Curriculum Integration: Twinning of a Core Chemical Engineering Module with a Teamwork & Communication Module

Curriculum Integration: Twinning of a Core Chemical Engineering Module with a Teamwork & Communication Module

J. Yau, S. CHEAH (2011).  Curriculum Integration: Twinning of a Core Chemical Engineering Module with a Teamwork & Communication Module. 17.


Teaching in the Diploma in Chemical Engineering (DCHE) of Singapore Polytechnic largely follows the traditional way of covering various technical disciplines in modular format, taught by faculty with relevant working experience in the chemical and process industries. The teaching is supported by various “soft skills” such as inter-personal communication, report writing and presentation taught separately by faculty from the School of Communication, Arts and Social Sciences (CASS).

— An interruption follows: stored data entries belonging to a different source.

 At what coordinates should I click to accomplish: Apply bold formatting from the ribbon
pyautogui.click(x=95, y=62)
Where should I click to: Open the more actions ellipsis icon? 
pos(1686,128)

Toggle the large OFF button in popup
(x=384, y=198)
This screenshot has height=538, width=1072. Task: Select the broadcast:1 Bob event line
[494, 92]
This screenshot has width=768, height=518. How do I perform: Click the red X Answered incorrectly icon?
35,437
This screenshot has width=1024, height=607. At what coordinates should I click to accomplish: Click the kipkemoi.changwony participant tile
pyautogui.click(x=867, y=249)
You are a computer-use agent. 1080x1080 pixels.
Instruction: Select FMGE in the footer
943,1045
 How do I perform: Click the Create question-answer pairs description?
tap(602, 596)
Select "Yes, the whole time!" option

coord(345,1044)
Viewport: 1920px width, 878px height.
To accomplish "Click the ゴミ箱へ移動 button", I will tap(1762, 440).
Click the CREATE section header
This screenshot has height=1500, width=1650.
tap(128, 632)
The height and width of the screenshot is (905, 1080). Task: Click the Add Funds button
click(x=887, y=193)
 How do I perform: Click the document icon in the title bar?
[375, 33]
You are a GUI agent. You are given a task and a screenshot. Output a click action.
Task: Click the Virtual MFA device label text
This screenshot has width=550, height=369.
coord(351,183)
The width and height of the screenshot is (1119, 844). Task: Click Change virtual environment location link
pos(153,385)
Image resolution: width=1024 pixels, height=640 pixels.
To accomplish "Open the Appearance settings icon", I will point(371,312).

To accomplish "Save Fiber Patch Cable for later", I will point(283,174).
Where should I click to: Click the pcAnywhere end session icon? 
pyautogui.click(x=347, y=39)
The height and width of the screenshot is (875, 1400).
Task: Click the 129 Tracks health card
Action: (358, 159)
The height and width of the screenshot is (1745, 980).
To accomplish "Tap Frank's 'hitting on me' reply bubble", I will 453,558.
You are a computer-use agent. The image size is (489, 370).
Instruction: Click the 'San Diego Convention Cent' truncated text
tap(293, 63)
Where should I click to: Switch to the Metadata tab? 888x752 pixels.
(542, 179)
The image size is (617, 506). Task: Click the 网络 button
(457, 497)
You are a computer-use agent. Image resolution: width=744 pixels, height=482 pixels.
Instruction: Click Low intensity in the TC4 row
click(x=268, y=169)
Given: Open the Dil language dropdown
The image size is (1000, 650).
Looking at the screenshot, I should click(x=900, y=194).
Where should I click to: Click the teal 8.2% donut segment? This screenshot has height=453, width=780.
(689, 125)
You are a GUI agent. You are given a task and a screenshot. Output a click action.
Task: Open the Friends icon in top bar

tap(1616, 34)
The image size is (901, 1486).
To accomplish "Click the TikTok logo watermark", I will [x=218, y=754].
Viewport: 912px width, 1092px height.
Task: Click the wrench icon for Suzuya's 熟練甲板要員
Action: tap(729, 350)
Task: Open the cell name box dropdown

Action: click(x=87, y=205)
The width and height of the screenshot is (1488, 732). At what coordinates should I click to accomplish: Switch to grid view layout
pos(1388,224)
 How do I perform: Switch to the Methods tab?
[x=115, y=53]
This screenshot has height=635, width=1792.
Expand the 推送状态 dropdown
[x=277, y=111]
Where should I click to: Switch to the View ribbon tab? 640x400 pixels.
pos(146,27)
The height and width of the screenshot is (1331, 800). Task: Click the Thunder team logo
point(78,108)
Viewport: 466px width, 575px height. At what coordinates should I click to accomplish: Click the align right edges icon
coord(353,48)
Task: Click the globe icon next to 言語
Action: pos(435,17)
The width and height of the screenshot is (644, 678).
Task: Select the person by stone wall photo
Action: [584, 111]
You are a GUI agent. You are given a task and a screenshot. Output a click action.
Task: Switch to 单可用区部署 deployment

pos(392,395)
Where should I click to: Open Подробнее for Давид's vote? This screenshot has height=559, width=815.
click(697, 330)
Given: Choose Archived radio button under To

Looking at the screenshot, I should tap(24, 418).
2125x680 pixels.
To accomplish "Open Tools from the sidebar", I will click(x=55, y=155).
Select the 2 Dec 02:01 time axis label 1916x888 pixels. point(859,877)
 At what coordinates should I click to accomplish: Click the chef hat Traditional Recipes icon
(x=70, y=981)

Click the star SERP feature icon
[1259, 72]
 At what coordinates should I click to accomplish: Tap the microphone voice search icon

Since its adoption of CDIO in 2007, the DCHE Course Management Team (CMT) had directed its efforts at integrating various CDIO skills into suitable core modules in the curriculum. One such module is Introduction to Chemical Thermodynamics, taught to Year 1 students where CDIO skills such as teamwork and communication, personal skills and attitudes (e.g. critical and creative thinking) had been integrated. Subsequent evaluation of the module had shown that, although students generally benefitted in learning about CDIO skills in the module, there is a strong need to further integrate the module with key concepts underpinning teamwork and communication. As a result, the various “soft skills” modules are consolidated into a new module entitled Teamwork and Communication Toolbox, to be taught in such a way that it “twins” with the CDIO-infused Introduction to Chemical Thermodynamics module.

The CMT works closely with CASS in designing the syllabus and learning outcomes for the Teamwork and Communication Toolbox module. CASS faculty retains the responsibility for teaching the Teamwork and Communication Toolbox module, while DCHE faculty handles the teaching of the Introduction to Chemical Thermodynamics module. Student learning is achieved via carefully designed “twinning” activities that requires them to integrate the knowledge gained in both modules.

The paper shares the work done in the “twinning” initiative (including active learning experiences) and compares the impact on student learning before and after the “twinning”. The challenges faced, and future recommendations to further improve the “twinning” process will also be discussed.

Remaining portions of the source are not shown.